How many of the lines below contain the string "Task"? Treat uppercase and lowercase as different, and reply with the number alone.

---- Exercise material

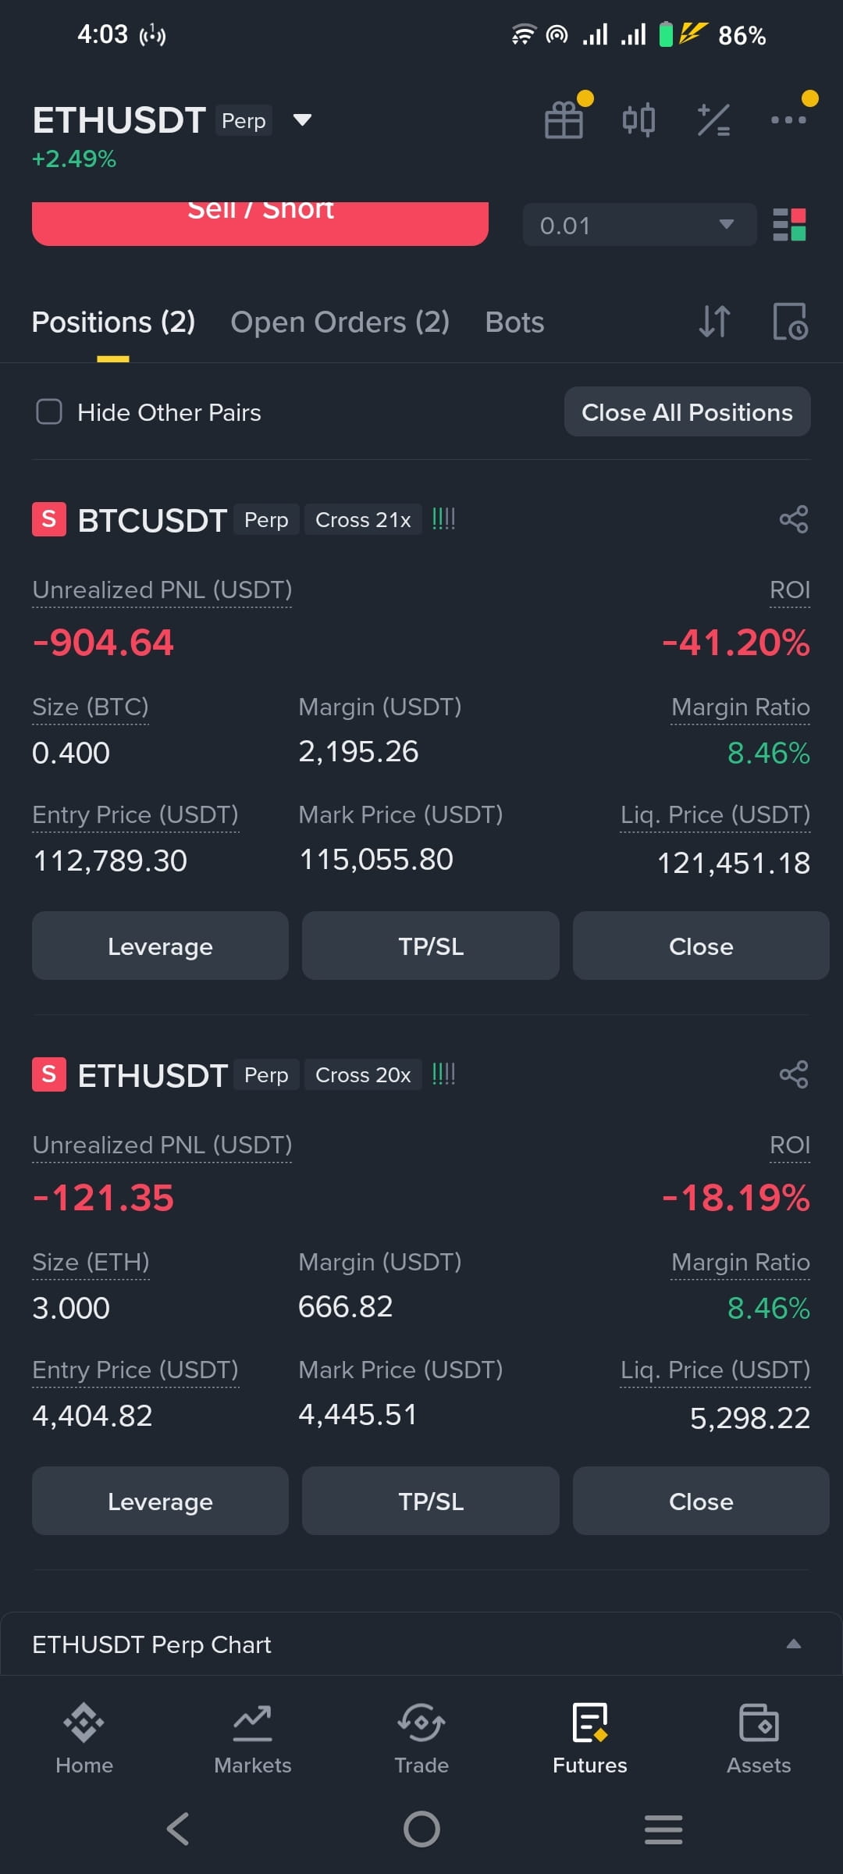Screen dimensions: 843x1874
Task: Share the BTCUSDT position
Action: (x=794, y=519)
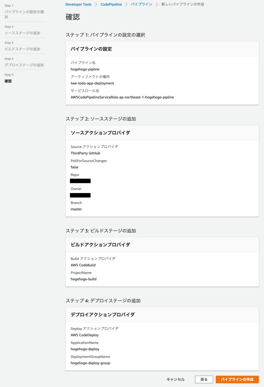
Task: Select the master branch value
Action: pyautogui.click(x=76, y=209)
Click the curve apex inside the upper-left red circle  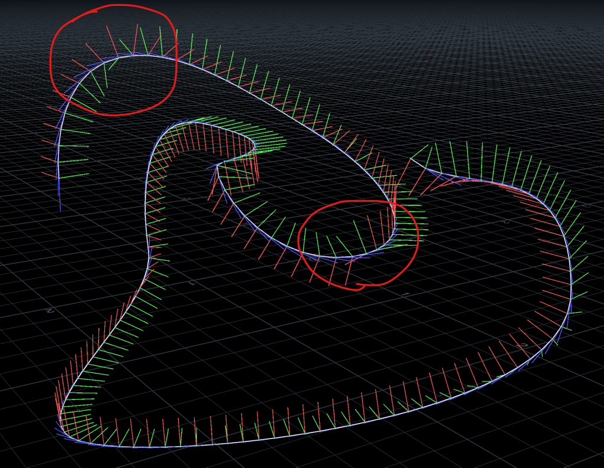[140, 55]
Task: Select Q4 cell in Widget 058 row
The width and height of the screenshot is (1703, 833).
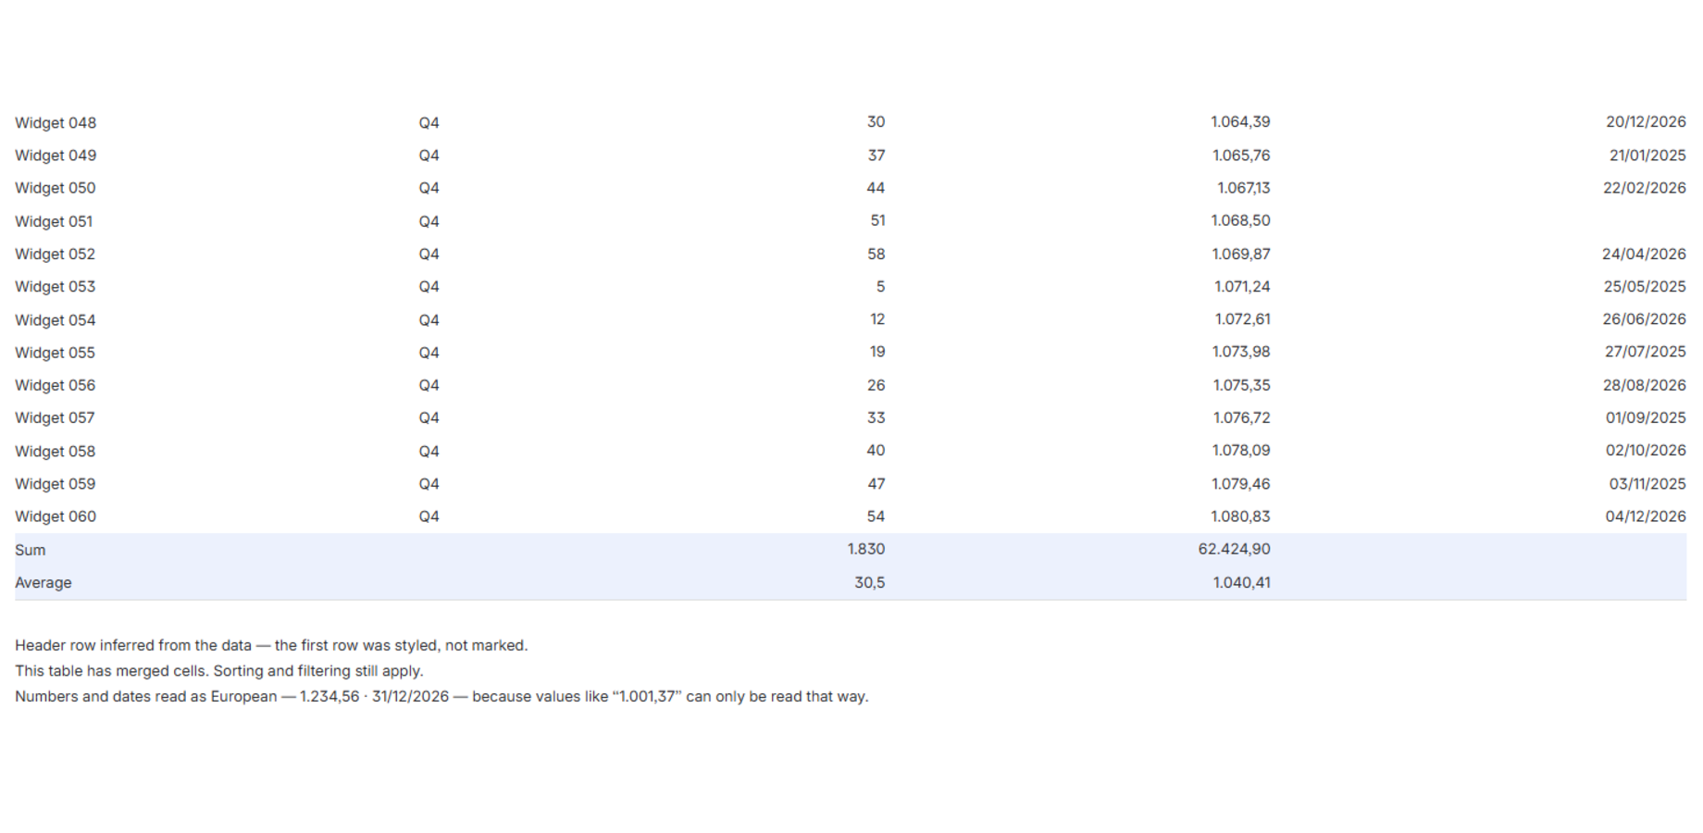Action: (x=429, y=451)
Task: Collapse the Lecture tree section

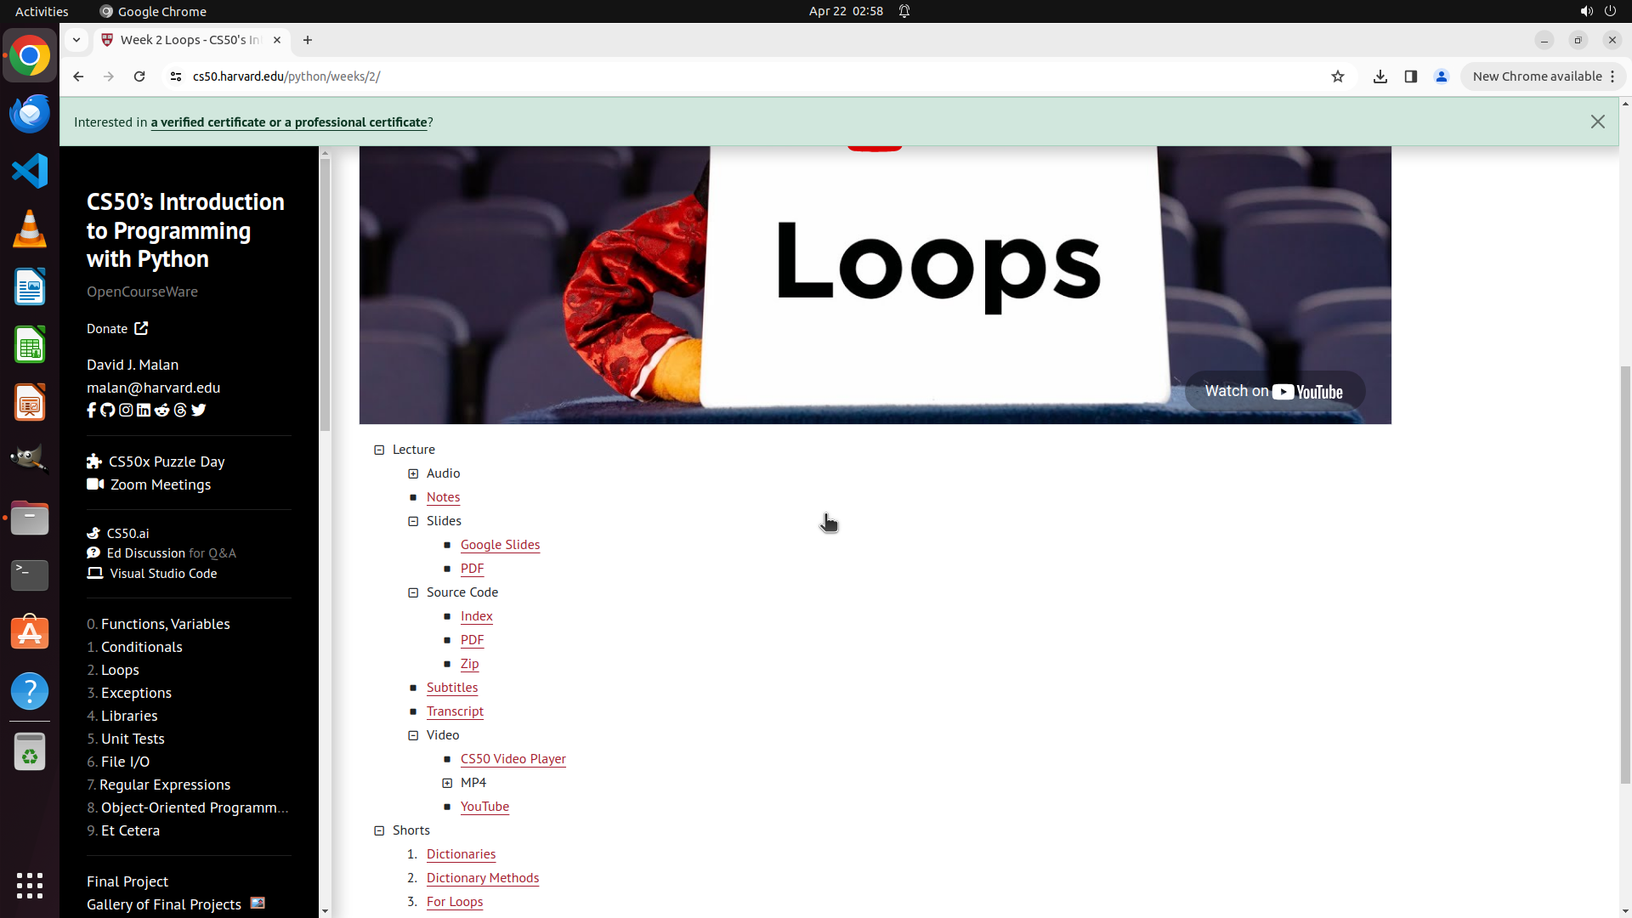Action: coord(379,450)
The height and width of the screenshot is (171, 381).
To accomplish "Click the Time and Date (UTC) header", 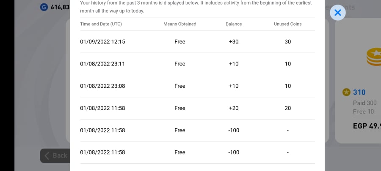I will tap(101, 24).
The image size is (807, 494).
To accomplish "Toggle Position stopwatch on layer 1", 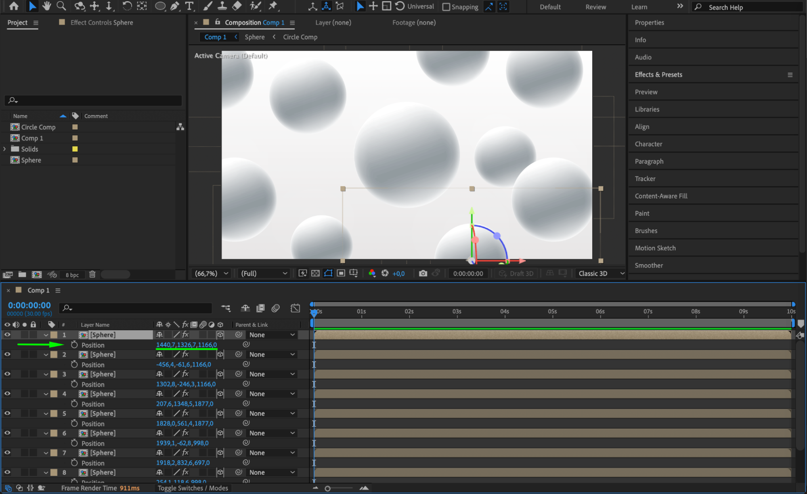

--------

- _Problem solution_:
4